Mudar um caminho que a sociedade vem trilhando há décadas não se afigura fácil. São necessárias mudanças no seio da organização familiar, apenas possíveis com a flexibilização dos horários laborais e do mercado de trabalho. É necessário conceber uma escola diferente, menos enciclopédica do saber e com mais abertura à criatividade e à comunidade, com menos horas de reclusão em salas de aula. E acima de tudo, é necessário pensar o espaço urbano de forma totalmente oposta àquela que tem feito escola no nosso país, para permitir o acesso de todos em segurança e conforto, em particular as crianças, para que estas sejam crianças. Os espaços públicos precisam de recuperar a dignidade e centralidade que perderam, para que as ruas sejam de novo o palco privilegiado da vida social e não meros espaços condutores de fluxos de tráfego. Para que isto se torne realidade é fundamental retirar o automóvel do pedestal em que foi colocado pelos urbanistas do século passado, diminuir a sua velocidade de circulação e humanizar a rua através de um design dos arruamentos mais atrativo para os peões e desconfortável para os veículos. O excesso de estacionamento, que mais não é que um enorme desperdício de espaço na maioria das situações, porque desproporcionado face à procura ou alternativas existentes, deve dar lugar à calçada, a espaços de fruição, de encontro, de arte e de jogos. O denominador comum a estas e outras medidas assenta num urbanismo de proximidade, sustentado por uma estratégia multissectorial e por regulamentos e planos urbanísticos que promovam uma maior densidade habitacional e se oponham à dispersão de serviços e equipamentos pelo território. Uma maior densidade humana, com vínculos mais profundos ao meio e laços de vizinhança mais intensos, além de beneficiar o comércio tradicional e a segurança urbana, contribui para uma maior utilização dos modos suaves, ou seja, o uso da bicicleta e a mobilidade pedonal, da qual as crianças são, obviamente, as principais beneficiadas.
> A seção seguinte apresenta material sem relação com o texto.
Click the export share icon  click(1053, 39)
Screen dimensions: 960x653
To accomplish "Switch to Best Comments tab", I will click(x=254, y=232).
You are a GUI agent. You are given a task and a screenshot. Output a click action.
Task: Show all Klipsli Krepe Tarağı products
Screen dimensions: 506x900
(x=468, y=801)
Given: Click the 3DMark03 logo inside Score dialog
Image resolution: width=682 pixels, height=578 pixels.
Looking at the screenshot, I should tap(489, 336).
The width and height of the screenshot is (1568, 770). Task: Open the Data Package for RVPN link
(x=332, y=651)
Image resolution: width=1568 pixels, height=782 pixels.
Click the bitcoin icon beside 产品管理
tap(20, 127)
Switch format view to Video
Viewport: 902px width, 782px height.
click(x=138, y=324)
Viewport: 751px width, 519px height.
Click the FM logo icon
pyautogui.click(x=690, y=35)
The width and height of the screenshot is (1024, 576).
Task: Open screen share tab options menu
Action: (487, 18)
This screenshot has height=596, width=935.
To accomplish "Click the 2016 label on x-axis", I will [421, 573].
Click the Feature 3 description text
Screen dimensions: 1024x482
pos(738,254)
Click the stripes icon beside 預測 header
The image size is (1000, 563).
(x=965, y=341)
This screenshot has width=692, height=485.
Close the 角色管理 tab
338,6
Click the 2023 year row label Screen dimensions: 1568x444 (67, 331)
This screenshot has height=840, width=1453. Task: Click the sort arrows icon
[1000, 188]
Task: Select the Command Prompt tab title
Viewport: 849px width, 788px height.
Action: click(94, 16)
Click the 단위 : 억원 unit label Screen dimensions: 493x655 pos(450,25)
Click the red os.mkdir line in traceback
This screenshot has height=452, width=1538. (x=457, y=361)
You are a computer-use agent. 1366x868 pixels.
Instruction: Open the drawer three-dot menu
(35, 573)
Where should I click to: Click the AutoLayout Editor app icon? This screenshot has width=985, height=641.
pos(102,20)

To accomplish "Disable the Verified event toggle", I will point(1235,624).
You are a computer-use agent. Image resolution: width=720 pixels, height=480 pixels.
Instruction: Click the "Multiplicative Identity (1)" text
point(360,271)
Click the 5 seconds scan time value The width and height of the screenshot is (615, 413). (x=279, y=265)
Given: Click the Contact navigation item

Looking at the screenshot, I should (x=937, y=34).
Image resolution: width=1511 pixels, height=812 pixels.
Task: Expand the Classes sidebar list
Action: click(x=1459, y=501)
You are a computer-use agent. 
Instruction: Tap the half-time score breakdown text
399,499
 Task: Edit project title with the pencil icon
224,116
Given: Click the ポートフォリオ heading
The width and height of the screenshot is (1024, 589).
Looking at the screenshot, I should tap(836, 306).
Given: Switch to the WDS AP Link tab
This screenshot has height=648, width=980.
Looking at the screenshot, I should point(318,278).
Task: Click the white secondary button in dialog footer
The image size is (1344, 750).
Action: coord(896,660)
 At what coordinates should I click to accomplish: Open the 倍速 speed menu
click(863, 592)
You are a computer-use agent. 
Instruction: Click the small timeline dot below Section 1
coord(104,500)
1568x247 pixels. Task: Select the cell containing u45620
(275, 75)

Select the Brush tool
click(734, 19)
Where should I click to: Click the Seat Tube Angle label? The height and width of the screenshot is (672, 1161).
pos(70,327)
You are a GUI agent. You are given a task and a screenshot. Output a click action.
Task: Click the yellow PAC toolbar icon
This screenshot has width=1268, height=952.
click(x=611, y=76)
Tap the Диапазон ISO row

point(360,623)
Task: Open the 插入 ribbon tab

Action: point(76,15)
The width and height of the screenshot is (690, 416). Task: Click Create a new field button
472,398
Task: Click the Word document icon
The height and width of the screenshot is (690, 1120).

As cidades moldam os seus habitantes. Assim, uma cidade que proporcione um crescimento saudável à criança, que permita o seu desenvolvimento motor, social e emocional, será uma cidade que, no futuro, terá adultos saudáveis, criativos, críticos e com vínculos afectivos ao espaço que habitam. Logo, com maior predisposição para o preservar e valorizar. Não será possível ambicionar resultados diferentes ao nível da inclusão e da coesão social continuando a adoptar as práticas recentes, com estratégias de curto prazo que beneficiam apenas as classes dominantes. Neste sentido, torna-se urgente o desenvolvimento de um planeamento estratégico que consiga, através das ações presentes, moldar a sociedade do futuro.